Architecture overview

  • src/server.ts: Express + Socket.IO server entry point that serves app/, loads auth routes, initializes Firebase, and wires socket event handlers.
  • src/auth: Signup/login flow with token management, brute-force counters, rate limiting, and error logging helpers.
  • src/socket: Socket.IO event handlers for auth, calls, stories, profile updates, cleanup, and Firebase logging hooks.
  • src/config: Shared constants (timeouts, quotas, reserved names) and Firebase initialization.
  • src/utils: Connection tracking, story aggregation, logging context helpers, and online user broadcasting.
  • app/: Frontend UI (HTML/CSS/JS) that consumes Socket.IO events and delivers the user experience.
  • docs/: Help and marketing assets for the static site.

Requirements

  1. Node.js 18+ (see engines.node in package.json).
  2. Firebase service account credentials stored as firebase-key.json in the project root (never commit this file).

**What the exercise asks**
Please print the section of the architecture overview that begins at the words "Architecture overview" and ends after the words "error logging helpers.", reproducing it word for word.

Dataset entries
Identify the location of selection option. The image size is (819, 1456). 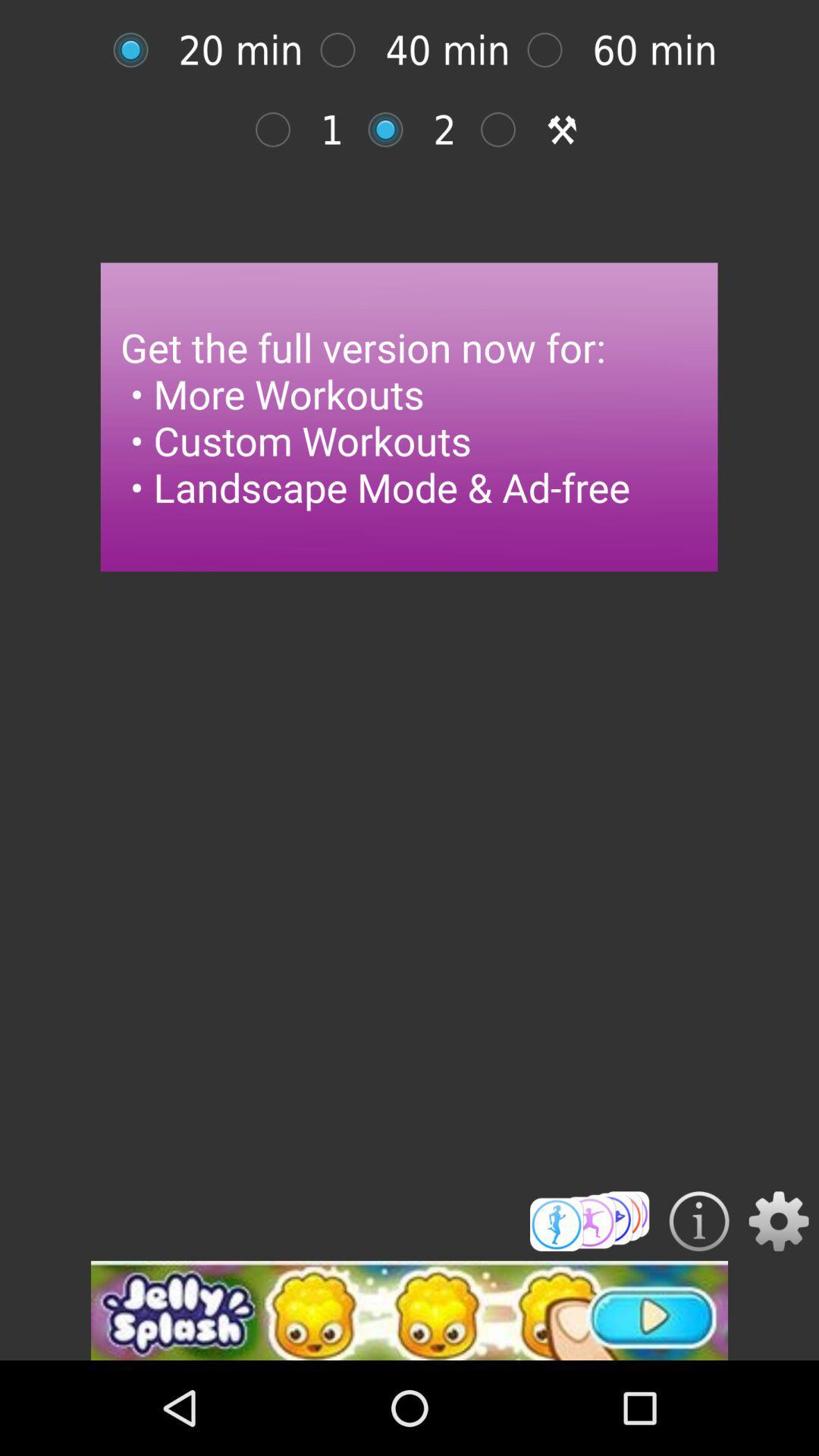
(345, 50).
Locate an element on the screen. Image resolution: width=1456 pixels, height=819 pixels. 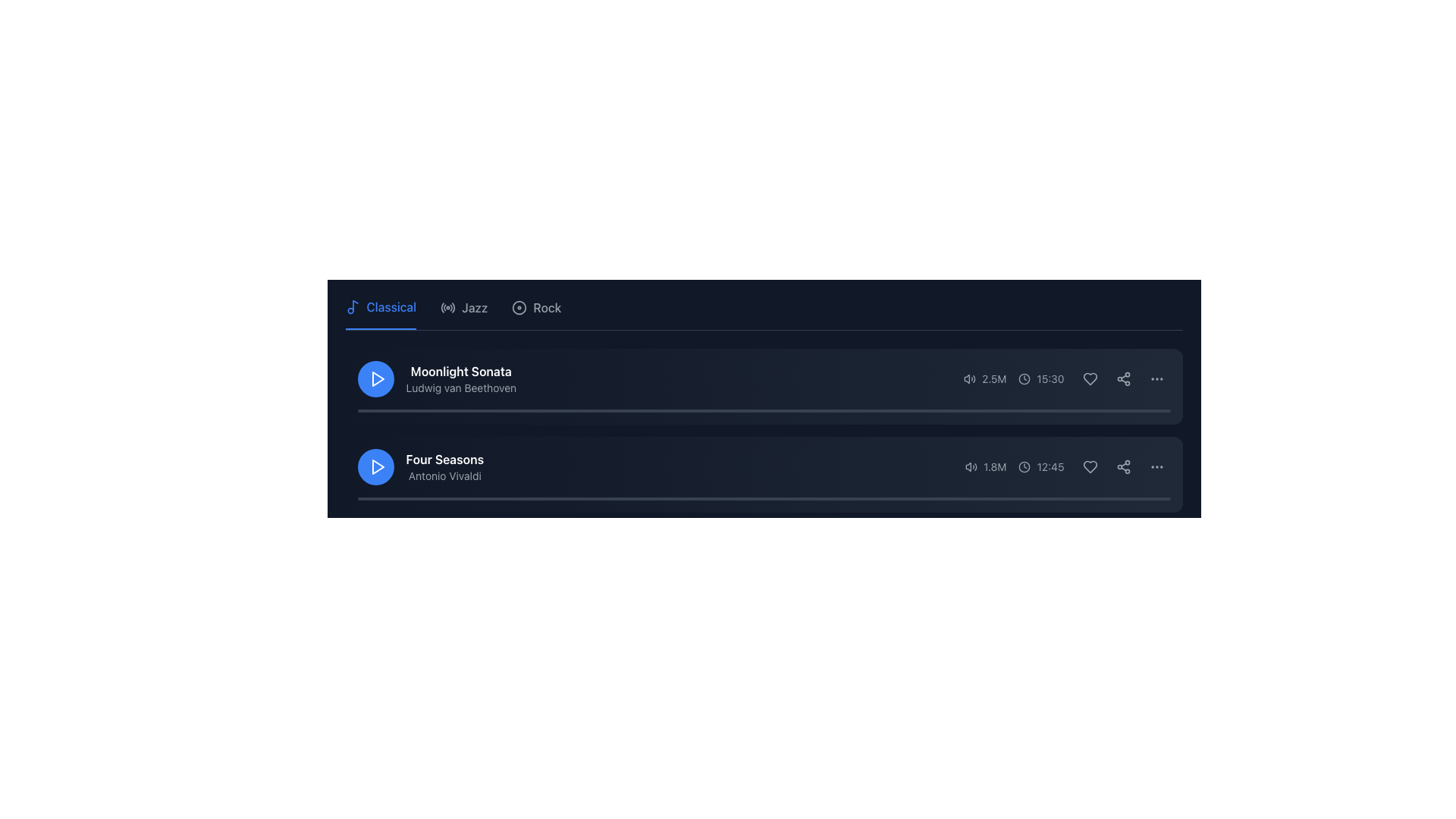
the heart-shaped icon button located in the bottom row of the music list next to the track 'Four Seasons' by Antonio Vivaldi is located at coordinates (1089, 466).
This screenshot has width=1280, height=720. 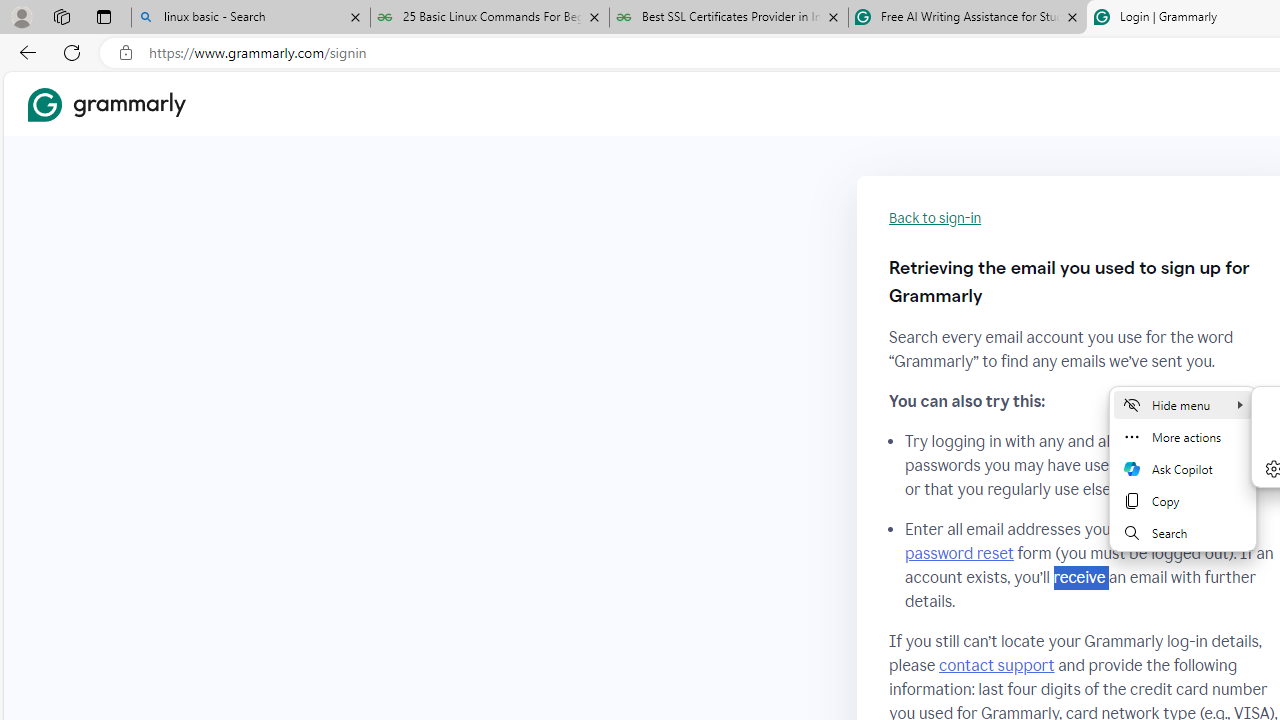 I want to click on 'Copy', so click(x=1182, y=500).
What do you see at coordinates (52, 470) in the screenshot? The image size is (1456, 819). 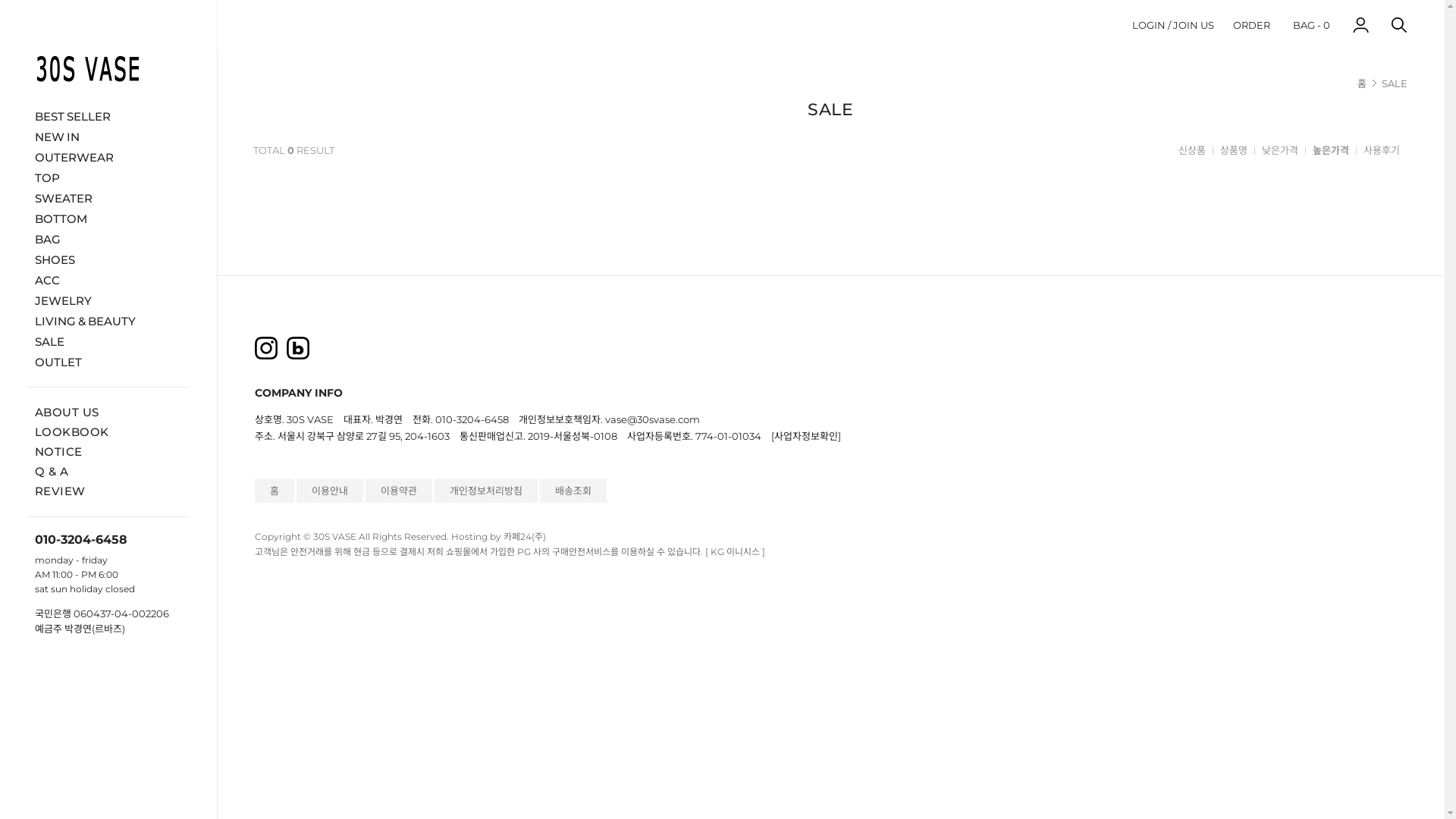 I see `'Q & A'` at bounding box center [52, 470].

**Reply**
Architecture overview

  • src/server.ts: Express + Socket.IO server entry point that serves app/, loads auth routes, initializes Firebase, and wires socket event handlers.
  • src/auth: Signup/login flow with token management, brute-force counters, rate limiting, and error logging helpers.